1 Erb-Downward, J., & Blakeslee, M. (2021). Recognizing trauma: Why school discipline reform needs to consider student homelessness. University of Michigan’s Poverty Solutions, https://poverty.umich.edu/files/2021/05/Poverty-Solutions_Recognizing-Trauma_School-Discipline-Reform_May2021-1.pdf

II. EVIDENCE-BASED, PROMISING PRACTICES FOR NON-DISCRIMINATORY SCHOOL DISCIPLINE
Recommend School-Wide Interventions for Creating Positive Climate

The science of learning and development provides critical insights on the importance of belonging, identity, relationships, and other key factors in maximizing student success. These insights must be considered in developing equitable learning environments that will increase the likelihood of students thriving and minimize the need for discipline. Future guidance should provide strong technical assistance to any districts needing to address disproportionate discipline outcomes, including strategies for implementing school-wide interventions and creating positive school climates (i.e. Multi-Tiered Systems of Supports (MTSS), Universal Design for Learning (UDL), culturally responsive teaching (CRT), and restorative practices). We know that evidence-based alternative practices to suspensions like MTSS, restorative justice practices, and social, emotional, and health supports not only decrease the number of student disciplinary referrals, but are correlated with improved academic outcomes and improved school climate for students and staff alike. UDL can be applied to any discipline or setting to ensure that all learners can access and participate in meaningful, challenging activities. When educators use UDL, they assume that barriers to learning are in the design of the environment, not in the student. MTSS can be used to address both academic and behavior challenges and a schoolwide approach requires teachers, counselors, psychologists, and other specialists to work as a team to develop integrated plans for targeted support for struggling students. The goal of MTSS is to screen early and give support quickly, using routinely collected data to monitor the effectiveness of behavioral supports.

Reinforce Alternatives to Exclusionary Discipline

Exclusionary discipline practices are associated with lower academic achievement and increased risk of school disengagement. ED’s new guidance should reinforce that alternatives to exclusionary discipline, such as a referral to mental health supports, must be nondiscriminatory (e.g., adequately trained professional with competency to meet the needs of young people with dynamic identities and experiences, including LGBTQ+ students, students with disabilities, undocumented students, students experiencing homelessness, students of color, etc., particularly young people who are experiencing more than one of these identities or challenges at the same time). The guidance should also clearly state that restorative practices, trauma- and healing-informed practices, mental health supports, and tiered systems of support, and infusing social-emotional learning into daily instruction, are alternative approaches to exclusionary discipline.
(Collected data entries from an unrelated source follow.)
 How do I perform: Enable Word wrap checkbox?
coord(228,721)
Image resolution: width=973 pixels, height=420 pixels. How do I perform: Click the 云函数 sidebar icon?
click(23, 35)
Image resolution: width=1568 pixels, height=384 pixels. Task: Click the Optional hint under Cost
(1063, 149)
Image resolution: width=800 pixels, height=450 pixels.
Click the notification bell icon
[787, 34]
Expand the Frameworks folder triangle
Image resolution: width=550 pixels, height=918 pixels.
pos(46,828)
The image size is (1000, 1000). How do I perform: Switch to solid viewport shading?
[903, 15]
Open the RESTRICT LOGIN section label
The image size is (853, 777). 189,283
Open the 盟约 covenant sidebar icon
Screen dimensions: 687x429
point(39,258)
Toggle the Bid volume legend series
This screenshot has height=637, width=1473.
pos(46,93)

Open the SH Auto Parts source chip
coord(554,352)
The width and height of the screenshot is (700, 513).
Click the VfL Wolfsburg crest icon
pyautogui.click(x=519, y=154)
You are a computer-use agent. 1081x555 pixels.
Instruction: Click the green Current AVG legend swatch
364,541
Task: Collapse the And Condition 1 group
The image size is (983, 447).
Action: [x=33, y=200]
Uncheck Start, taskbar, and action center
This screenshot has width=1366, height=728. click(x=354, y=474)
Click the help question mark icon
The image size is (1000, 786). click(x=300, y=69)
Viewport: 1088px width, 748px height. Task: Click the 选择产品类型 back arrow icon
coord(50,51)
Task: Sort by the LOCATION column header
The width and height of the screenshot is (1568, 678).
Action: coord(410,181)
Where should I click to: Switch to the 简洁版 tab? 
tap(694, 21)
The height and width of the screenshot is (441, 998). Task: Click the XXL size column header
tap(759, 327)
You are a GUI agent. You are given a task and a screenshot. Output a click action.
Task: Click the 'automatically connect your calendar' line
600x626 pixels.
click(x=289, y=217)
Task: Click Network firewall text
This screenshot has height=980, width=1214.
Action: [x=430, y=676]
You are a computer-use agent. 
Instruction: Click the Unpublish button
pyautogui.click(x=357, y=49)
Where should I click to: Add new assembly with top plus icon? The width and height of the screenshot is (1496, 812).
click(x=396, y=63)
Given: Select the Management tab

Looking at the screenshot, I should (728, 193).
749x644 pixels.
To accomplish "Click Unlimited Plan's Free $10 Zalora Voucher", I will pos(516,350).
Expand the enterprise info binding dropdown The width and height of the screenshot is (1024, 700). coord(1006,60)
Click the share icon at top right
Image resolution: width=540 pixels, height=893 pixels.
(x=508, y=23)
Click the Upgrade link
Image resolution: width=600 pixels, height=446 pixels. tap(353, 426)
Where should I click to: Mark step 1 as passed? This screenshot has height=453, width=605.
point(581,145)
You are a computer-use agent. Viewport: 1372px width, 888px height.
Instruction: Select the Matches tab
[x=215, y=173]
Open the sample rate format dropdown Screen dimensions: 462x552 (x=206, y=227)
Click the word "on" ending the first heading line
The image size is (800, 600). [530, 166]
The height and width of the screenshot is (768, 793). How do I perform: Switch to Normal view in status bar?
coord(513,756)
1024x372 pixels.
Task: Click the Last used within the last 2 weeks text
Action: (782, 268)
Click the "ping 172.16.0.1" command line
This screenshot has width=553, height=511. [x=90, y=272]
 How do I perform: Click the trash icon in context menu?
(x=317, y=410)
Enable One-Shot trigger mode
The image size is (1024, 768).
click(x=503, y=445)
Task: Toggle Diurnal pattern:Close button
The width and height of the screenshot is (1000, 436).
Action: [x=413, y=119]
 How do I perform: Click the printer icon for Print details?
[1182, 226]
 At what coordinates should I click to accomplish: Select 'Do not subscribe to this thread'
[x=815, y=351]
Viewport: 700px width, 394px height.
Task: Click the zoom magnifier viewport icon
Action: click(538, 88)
In addition, the guidance should clearly state the tremendous harms of corporal punishment, restraint, and seclusion and name that there is no educational justification for corporal punishment or seclusion. The guidance should clearly state that given the absence of any possible educational justification, any racial disparity in these treatments of children is a violation of Title VI of the Civil Rights Act. No evidence exists demonstrating that corporal punishment is an effective response to student behavior. Instead, it is associated with a range of negative consequences, including higher rates of mental health problems; negative parent-child relationships; lower cognitive ability, academic achievement, and self-esteem; and higher risk for physical abuse. Finally, the guidance should state that seclusion should never be used in schools, and restraining students should only be used in rare circumstances when a student is a threat to themselves or others. Furthermore, restraints should only be used by those trained in using them and that training must include de-escalation techniques to limit the use of them.

Restraint and seclusion practices do little to address the origin of the behavior and will only exacerbate existing trauma. To reinforce alternatives to these harmful practices, professional development on de-escalating disruptive behavior and building safe-inclusive learning environments must be provided to all school and district staff members.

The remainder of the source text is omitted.